Days pass

Funny the difference from one week to another. Last week, packing and managing some big emotions, this week unpacking and managing different big emotions. No wonder I feel tired.

We wanted to move to this area and I’m glad it has worked out, one way or another. But it was really hard moving out of my parent’s house. We treated our stay a bit like a holiday, at least when we were both there which was less often than you might expect. I really like my parents. It was fun to share this part of our life with them. Of course, we will still share our lives but it is different when you live together. There is good and bad. Mostly there was good, taken with a glass of wine.

It’s interesting to see how, because we are on the move more often, I may be noticing the passing of time more. A few months there, three months here and half a year has gone by. Having a baby makes you notice that too – so much changes for them in the first year. Today I’m glad of that. Birch has said “uh uh uh” meaning “make it all better” for a lot of hours today. It felt like a long one. But now the sun is setting through the bathroom window and the scented candle is bringing the tranquility it advertises and the day is past.

Enjoy the pie

So the summer ends. It was lovely. We did a lot of camping and went to Kent which is just about one of my favourite places to go and was as beautiful as I remember. Then we moved house and the children started at their new school and all of a sudden summer is over and a new style of life has begun.

We’ve taken a rental house as near to the new school as possible. It’s nice. The neighbours brought us a freshly made pie the day we moved in. The house is as close as is possible to exactly the same as the house we sold, complete with hatch (we knocked that wall down which made the hatch rather larger). That’s quite strange. It wasn’t like we thought that was the best ever house but it has worked out that we are in a replica. At least the furniture fits.

Children are amazing. They were nervous but it didn’t much show as they walked into their new school and began to find their way. Red said he didn’t have a snack on his first day as he wasn’t sure how that worked, but the second day he did. Good strategy: observe and then act. Myrtle went straight for the pancake; Isobel said that’s what you’re meant to do. Good strategy: check with a friend. They’ve both done so well. I am so relieved. Now I think maybe they can handle anything. I think maybe they think that now too.

The wait on the land seems a bit interminable. Still waiting for the mysterious trustees to meet and confirm that we won’t get a bill for tens of thousands as soon as we get planning permission. Can’t go ahead and buy before we know that so on we wait. And wait.
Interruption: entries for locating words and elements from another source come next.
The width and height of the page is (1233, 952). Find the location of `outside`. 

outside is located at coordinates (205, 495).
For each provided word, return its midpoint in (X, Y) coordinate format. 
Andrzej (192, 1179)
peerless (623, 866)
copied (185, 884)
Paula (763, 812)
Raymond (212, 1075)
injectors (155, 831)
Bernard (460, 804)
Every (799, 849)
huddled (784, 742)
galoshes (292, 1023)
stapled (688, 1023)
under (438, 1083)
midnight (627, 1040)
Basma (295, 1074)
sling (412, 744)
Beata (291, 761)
In the meantime, we will enjoy the pie.

Monotony and Contentment

Someone once said (to me) that they crave monotony and so they would hate to do what we are doing. This has played on my mind a bit, and led me on to thinking about contentment.

On the spectrum of monotony vs novelty (I spent some time wondering what the opposite of monotony was. This is my best guess so far.) I reckon I fall on the side of novelty, but not near the extreme end. Change can be good, it can be fun to try new things. But if life is in a comfortable place it can be a change for the worse. Hard to know until the change happens. I would say, I like my novelty in bite sizes portions. When we discovered we were having Birch we both thought of all the changes this would bring, including moving house. It was much more manageable in terms of brain power to decide to manage one change at a time. Turns out we were right about all the changes that would follow, but one at a time is enough.

It is probably a good thing that Ben loves novelty and change. When I told him about the monotony conversation he was pretty much aghast. Crave stability, certainty, consistency, but not monotony! Another word for boring. Music without tune or harmony. Not really music at all.

I think what change brings, and what not changing protects against, is not knowing how you’re going to get through the day. One of the biggest challenges when I had Red as a new baby was not knowing when he would sleep (not really ever), when it would be possible to both boil a kettle and drink a cup of tea. There was nothing predictable in our day so it was really hard to pace myself, navigate a route from beginning to end. Before a big change, it’s a bit the same, you don’t know the shape of your day so it’s hard to envisage getting safely through it. However, since having Red we have moved house four times so far. What you learn is that there is no escaping monotony. There’s no running away from it. Whatever place you’re in, there will be the same jobs to do, the same routine. It takes a few weeks of heavy sat nav use to find your way around and then the roads are familiar, the coffee tastes the same.

There is importance in noticing these things. If we were doing this to escape monotony we will fail to escape. If we think this path in and of itself leads to contentment we will find we are wrong. This is excellent news. Contentment is a decision which can be taken at any point. We don’t need to finish in order to get there. If we wait until then, it will elude us. If we can achieve it now, it will travel the road with us.

For contentment to travel at our side we need to accept the monotonous and provide the harmony for ourselves. This is something Ben is really great at. It is something to strive for and to enjoy as a choice.